On the other hand, we might want to describe a space differently. For example, we might define the a new space that consists of all vectors of the form $$ (x+y+z,x+2y,y-z) $$ which is to say that our space is the set of all vectors of the form $Ax$ (for the same $A$). In other words, our space is the column space of $A$. The dimension of a matrix's column space is the number of columns in the echelon form that have a pivot element.
In the end, your teacher is right: the dimension of your vector space is $1$, not $2$.
To supplement @Omnomnomnom's answer, I have worked out calculating the dimension of the vector space below.
The dimension of a vector space is defined as the number of elements (i.e: vectors) in any basis (the smallest set of all vectors whose linear combinations cover the entire vector space).
In the example you gave, $x = -2y$, $y = z$, and $z = -x - y$. So,
$$ \begin{align*} \begin{pmatrix}x\\y\\z\end{pmatrix} &= \begin{pmatrix}-2y\\z\\-x - y\end{pmatrix} \\&= \begin{pmatrix}-2z\\z\\-x - z\end{pmatrix} \\&= \begin{pmatrix}-2z\\z\\z\end{pmatrix} \\&= z\begin{pmatrix}-2\\1\\1\end{pmatrix}. \end{align*} $$
Thus, we can say the vector space under the conditions you gave is given by $\left\{ x \begin{pmatrix}-2\\1\\1\end{pmatrix} : x \in \mathbb{R} \right\}$ (i.e: the linear combinations of the vector $(-2, 1, 1)$; in this case, since there's only one vector, linear combinations are simply multiples of that vector).

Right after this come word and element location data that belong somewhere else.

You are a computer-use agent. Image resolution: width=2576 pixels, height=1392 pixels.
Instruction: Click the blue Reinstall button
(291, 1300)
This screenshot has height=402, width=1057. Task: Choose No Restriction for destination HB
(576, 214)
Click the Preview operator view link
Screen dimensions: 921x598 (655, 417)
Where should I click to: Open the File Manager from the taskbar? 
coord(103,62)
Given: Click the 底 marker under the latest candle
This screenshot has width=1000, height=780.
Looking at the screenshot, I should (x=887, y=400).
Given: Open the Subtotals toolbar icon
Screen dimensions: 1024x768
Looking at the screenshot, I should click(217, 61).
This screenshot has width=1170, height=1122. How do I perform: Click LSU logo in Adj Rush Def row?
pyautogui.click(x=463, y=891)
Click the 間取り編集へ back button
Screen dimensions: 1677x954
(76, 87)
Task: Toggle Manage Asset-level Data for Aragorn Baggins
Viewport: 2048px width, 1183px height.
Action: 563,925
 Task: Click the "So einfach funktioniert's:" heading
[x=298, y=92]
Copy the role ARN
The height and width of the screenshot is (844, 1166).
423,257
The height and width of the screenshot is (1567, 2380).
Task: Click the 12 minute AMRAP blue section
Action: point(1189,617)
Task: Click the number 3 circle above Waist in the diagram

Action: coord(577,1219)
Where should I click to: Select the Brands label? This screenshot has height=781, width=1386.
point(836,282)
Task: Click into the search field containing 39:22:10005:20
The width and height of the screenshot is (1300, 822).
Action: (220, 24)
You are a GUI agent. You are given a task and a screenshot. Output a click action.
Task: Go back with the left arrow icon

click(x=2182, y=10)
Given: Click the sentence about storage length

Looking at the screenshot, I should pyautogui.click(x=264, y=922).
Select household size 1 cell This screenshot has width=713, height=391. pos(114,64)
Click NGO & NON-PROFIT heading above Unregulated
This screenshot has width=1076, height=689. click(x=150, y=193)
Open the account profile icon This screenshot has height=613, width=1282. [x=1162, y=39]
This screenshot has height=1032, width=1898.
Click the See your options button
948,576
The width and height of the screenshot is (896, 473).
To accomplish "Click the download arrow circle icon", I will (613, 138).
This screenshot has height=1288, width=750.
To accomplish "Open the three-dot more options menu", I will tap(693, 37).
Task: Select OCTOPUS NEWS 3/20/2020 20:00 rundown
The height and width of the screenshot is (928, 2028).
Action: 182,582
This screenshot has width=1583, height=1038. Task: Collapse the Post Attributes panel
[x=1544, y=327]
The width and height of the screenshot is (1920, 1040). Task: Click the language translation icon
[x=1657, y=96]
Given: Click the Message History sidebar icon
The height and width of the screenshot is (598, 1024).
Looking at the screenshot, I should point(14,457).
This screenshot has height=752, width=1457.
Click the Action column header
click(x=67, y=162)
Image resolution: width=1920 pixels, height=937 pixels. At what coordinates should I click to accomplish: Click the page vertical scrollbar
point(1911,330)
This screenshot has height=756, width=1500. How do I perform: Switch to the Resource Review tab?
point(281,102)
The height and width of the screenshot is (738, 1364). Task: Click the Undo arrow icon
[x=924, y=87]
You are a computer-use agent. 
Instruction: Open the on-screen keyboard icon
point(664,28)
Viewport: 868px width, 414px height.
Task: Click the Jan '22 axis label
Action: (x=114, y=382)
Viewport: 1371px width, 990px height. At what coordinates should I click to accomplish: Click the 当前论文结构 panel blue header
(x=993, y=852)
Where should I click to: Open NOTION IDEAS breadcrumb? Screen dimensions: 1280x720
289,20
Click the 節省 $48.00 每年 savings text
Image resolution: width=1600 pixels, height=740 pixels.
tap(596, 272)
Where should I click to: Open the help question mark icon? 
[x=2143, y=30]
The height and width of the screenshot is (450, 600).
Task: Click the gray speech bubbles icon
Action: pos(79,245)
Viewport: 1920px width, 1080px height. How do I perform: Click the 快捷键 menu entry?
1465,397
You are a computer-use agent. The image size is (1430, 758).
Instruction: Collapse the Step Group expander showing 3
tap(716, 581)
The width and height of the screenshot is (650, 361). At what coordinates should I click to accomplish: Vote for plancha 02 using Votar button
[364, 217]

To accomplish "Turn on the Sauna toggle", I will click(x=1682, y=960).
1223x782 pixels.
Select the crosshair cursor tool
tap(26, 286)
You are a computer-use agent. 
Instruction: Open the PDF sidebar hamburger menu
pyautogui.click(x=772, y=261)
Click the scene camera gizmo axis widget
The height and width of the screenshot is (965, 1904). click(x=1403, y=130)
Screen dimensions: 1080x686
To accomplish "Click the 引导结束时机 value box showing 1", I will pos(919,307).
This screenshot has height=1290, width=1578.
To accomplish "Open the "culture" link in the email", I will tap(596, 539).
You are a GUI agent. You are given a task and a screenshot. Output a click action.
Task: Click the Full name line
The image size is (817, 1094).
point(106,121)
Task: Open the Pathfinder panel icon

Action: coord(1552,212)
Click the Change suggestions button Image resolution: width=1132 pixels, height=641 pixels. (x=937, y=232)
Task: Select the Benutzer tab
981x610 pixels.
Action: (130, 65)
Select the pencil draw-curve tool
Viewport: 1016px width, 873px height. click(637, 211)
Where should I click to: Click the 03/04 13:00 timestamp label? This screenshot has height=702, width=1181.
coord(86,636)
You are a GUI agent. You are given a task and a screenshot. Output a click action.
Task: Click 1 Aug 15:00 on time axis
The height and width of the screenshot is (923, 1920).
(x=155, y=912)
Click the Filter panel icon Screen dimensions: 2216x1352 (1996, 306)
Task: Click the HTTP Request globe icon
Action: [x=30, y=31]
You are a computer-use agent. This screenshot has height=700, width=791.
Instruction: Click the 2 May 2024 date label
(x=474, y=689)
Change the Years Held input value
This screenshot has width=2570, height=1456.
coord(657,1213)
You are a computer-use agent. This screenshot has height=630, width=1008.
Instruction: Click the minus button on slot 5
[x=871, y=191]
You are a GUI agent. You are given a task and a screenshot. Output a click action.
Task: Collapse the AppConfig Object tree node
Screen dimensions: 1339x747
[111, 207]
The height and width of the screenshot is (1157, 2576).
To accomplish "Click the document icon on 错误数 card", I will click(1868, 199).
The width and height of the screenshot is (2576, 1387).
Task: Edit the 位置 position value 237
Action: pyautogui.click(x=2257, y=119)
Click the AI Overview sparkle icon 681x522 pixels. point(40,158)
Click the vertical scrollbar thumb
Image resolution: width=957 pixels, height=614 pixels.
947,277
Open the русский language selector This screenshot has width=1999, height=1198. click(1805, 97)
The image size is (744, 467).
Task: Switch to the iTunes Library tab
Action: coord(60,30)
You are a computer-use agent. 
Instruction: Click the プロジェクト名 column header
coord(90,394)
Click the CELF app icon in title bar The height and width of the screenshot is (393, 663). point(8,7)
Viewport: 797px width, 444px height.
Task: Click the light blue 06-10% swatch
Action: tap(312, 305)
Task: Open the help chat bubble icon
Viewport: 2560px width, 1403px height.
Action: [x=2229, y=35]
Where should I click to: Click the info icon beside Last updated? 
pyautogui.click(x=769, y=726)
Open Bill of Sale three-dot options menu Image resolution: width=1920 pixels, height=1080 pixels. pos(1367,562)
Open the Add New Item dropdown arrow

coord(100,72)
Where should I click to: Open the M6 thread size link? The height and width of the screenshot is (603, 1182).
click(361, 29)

So, the basis of this vector space is $\left\{ \begin{pmatrix}-2\\1\\1\end{pmatrix} \right\}$. There is only one vector in the basis, so the dimension of the vector space is $1$.
To supplement the already given answers, let me add some general considerations. When you ask
How do we find the value of dimension of a vector space?
you have to be much more specific — which vector space are we talking about? It's like going to a grocery store and literally asking a clerk "How much does it cost?" Most likely the clerk will respond "How much what costs?" They have lots of products at different prices, and to get an answer you have to be specific as to what your inquiry is about.
So generally speaking, nobody can give an answer to your question (as quoted above) until you tell us which vector space we're talking about. Even when given a matrix, there are several vector spaces associated with it, most notably (but not only) the column space and the null space. They are two different things with different dimensions and different methods for finding them. That's what your confusion was — you were talking about two different things as if they were the same, thus confusing them with each other.
As for the specific example (of a system of equations) in the second part of your question, it's already been addressed by others' great responses.